[Instruction] Locate every line in the listing below that contains the word "down" and copy each of those lines in full.

[Task inputs]
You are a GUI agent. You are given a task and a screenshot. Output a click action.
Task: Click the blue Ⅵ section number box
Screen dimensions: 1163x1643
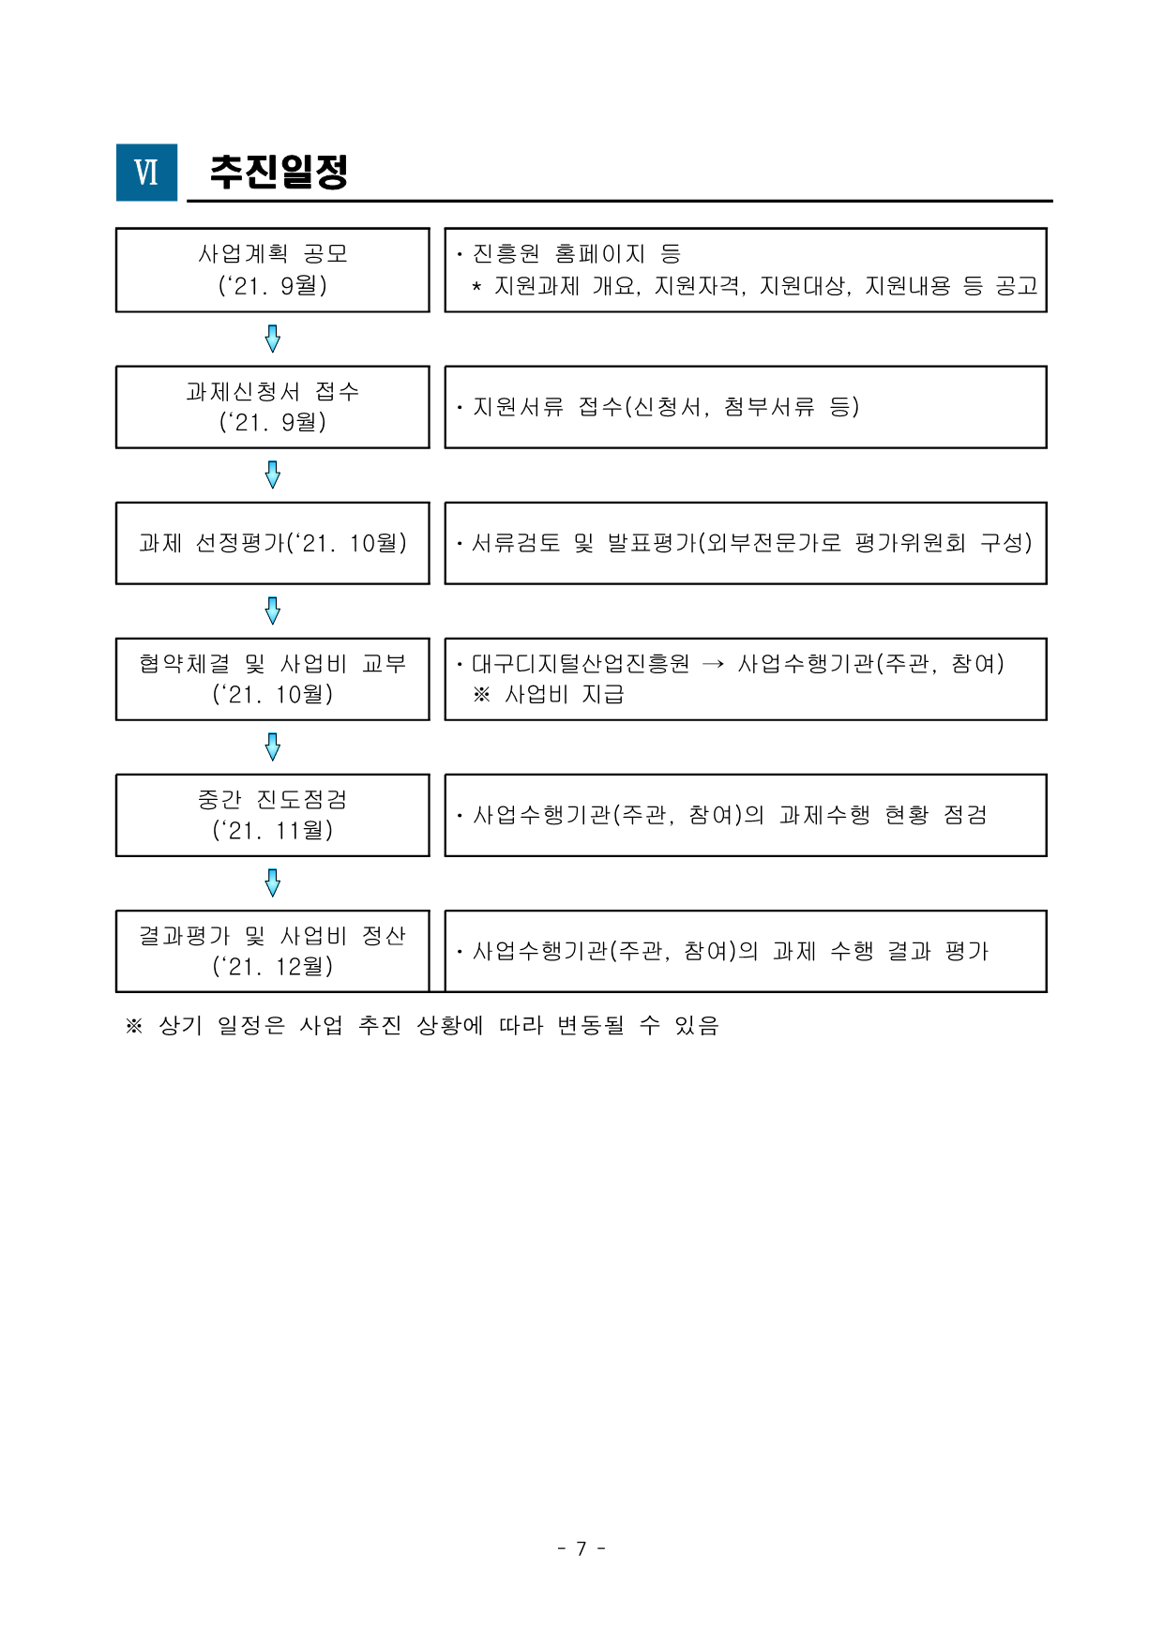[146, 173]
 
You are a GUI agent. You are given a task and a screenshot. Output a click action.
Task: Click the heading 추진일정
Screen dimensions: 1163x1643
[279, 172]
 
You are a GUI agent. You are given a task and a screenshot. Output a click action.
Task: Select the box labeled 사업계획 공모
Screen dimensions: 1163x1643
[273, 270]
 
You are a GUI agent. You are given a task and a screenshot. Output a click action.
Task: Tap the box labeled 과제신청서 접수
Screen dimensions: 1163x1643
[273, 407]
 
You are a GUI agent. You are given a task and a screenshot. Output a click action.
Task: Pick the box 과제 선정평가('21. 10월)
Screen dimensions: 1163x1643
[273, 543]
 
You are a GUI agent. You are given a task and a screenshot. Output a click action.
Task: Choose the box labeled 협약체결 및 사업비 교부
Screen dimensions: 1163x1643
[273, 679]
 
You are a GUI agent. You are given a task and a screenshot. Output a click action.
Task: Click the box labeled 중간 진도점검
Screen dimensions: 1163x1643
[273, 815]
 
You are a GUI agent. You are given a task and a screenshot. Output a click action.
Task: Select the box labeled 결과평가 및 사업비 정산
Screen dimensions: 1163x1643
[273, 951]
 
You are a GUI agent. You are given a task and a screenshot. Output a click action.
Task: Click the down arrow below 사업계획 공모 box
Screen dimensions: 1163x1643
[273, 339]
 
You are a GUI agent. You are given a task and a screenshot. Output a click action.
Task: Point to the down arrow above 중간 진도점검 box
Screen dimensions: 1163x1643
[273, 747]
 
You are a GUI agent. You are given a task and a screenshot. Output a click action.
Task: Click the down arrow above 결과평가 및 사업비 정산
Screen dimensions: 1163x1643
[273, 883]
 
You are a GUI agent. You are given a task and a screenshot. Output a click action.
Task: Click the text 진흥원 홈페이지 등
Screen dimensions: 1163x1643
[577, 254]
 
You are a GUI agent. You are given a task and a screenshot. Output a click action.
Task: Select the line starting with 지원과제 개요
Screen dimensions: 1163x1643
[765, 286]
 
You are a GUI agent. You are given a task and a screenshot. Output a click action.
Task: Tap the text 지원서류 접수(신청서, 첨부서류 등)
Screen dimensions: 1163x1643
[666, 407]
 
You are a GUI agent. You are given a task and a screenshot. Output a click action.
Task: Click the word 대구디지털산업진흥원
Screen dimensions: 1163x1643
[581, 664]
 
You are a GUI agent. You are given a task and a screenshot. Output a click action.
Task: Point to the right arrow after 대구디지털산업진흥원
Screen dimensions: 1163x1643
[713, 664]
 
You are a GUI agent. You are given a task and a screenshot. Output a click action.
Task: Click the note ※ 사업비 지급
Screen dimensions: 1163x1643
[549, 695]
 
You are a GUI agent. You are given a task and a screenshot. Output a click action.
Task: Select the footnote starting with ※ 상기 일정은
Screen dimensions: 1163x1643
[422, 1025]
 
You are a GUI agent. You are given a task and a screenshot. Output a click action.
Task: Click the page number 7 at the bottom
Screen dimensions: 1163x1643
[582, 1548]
==
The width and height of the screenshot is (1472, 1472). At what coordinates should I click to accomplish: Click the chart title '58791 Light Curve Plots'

[Finished task]
Task: Click the down arrow below 사업계획 공모 box
Task: Point to the down arrow above 중간 진도점검 box
Task: Click the down arrow above 결과평가 및 사업비 정산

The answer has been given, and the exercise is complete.